Leyla Meriah
Fin da prima della rivoluzione del 2011, un attore fondamentale sulla scena politica tunisina à l'Union générale tunisienne du travail, l’UGTT, che con circa un milione di iscritti è il principale sindacato tunisino. Con la caduta del regime di Ben Ali, l’ex sindacato unico non ha perso il proprio ruolo centrale nelle negoziazioni tra Stato e parti sociali. Un ruolo che ha assunto una rilevanza maggiore con il moltiplicarsi delle negoziazioni tra Tunisia e Fondo monetario internazionale, tanto da esser definito dall’analista politico tunisino Youssef Cherif “la forza civile di gran lunga più potente nel paese”.
Fondato nel 1946, il sindacato ha grande rappresentanza all’interno del settore pubblico, ma raggruppa anche 19 organizzazioni di settore e 21 sindacati di base. Eredità di un passato scomodo, negli ultimi anni il sindacato è stato oggetto di critiche da parte delle organizzazioni minori della società civile che cercano di ritagliarsi uno spazio nel dibattito pubblico. Le principali: un’eccessiva centralizzazione e una debole rappresentanza femminile.
Leyla Meriah per anni è stata una delle figure di punta dell’UGTT, impegnandosi a favore dei diritti delle donne lavoratrici, in particolare nelle zone rurali. Meriah è molto critica rispetto alla sua esperienza all’interno del sindacato, dal quale ha preso le distanze a causa delle discriminazioni subite in quanto donna: “Ne ho fatto parte dal 2010”, racconta. “Ma alla fine mi sono dovuta scontrare direttamente con il fatto che in quanto donna ero lì solo per una questione di immagine: non mi era permesso fare un lavoro effettivo e serio”.
Per Meriah, per risolvere la crisi sociale di cui il paese non riesce a liberarsi bisogna partire dai diritti delle classi sociali più marginalizzate. In Tunisia, la manodopera sfruttata per una manciata di dinari ha un genere: sono principalmente donne le operaie che nei campi dell’entroterra tunisino raccolgono frutta e verdura per l’esportazione. Quando ci si aggira nelle aree interne del paese, infatti, capita di imbattersi in un pick up carico di operaie che il caporale trasporta dai villaggi ai campi. Sono tristemente famosi gli incidenti nei quali ogni anno perdono la vita decine di lavoratrici.

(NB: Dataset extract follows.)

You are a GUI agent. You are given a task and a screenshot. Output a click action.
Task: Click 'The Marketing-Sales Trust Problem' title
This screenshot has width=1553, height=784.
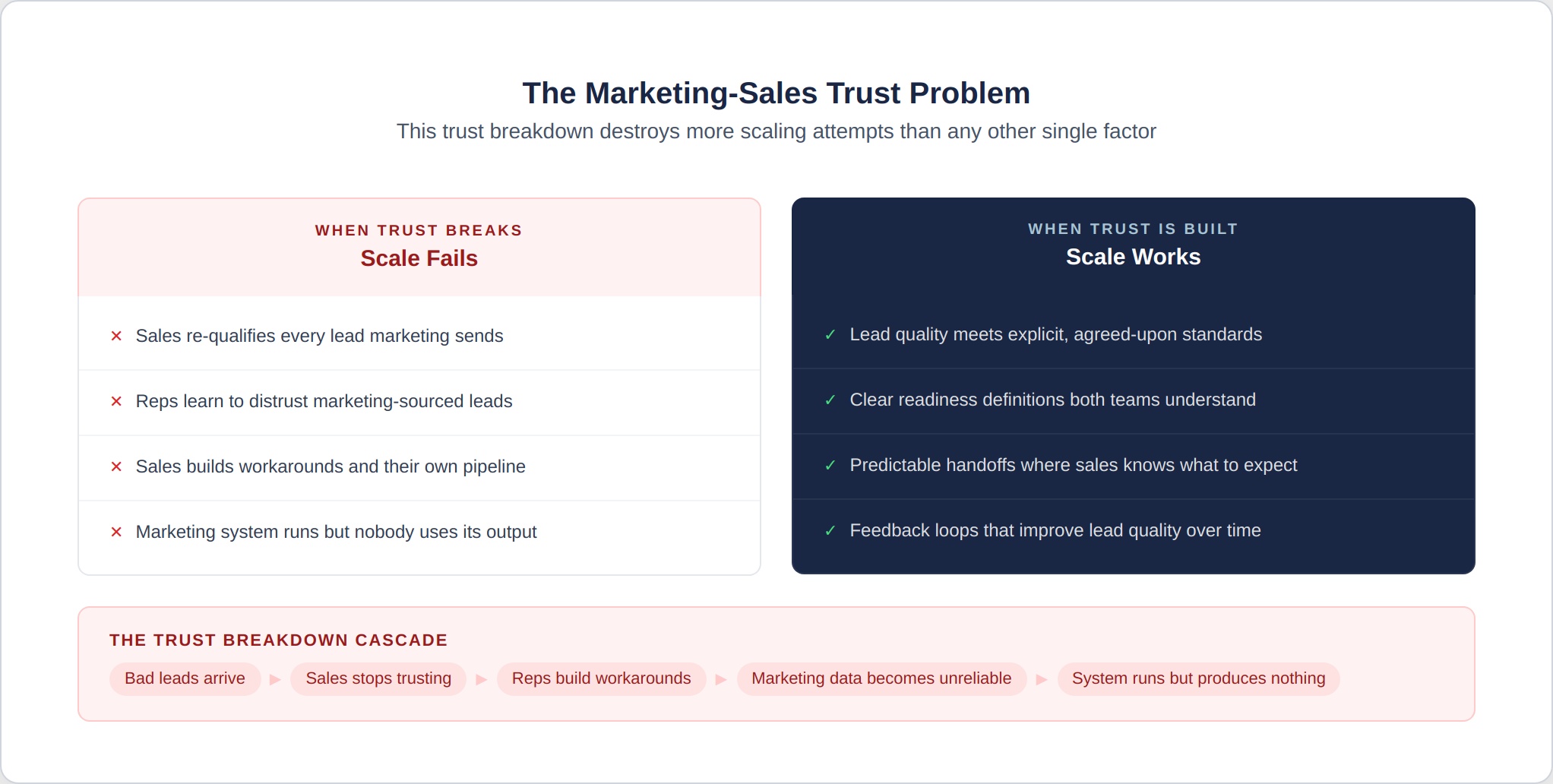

Il tasso di povertà nelle aree rurali tunisina è del 26%, di undici punti percentuali superiore alla media nazionale. Circa il 32% delle donne tunisine vive in queste aree: oltre la metà è stata costretta ad abbandonare la scuola, e una su tre è analafabeta. Le donne costituiscono il 70% della manodopera agricola, eppure sono pagate meno della metà degli uomini: tra 3 e i 6 euro al giorno (contro una media tra i 6 e i 10 euro per gli uomini). “Se le donne che lavorano nei campi smettessero di fare il loro lavoro, noi resteremmo senza cibo da mangiare - afferma Meriah -. Per me è una questione politica fondamentale. E se vogliamo affrontarla dobbiamo smetterla di organizzare seminari in hotel a cinque stelle, e ripartire dalla situazione sul campo, cercando soluzioni insieme alle comunità locali. Il sindacato deve ripartire dai diritti delle lavoratrici”.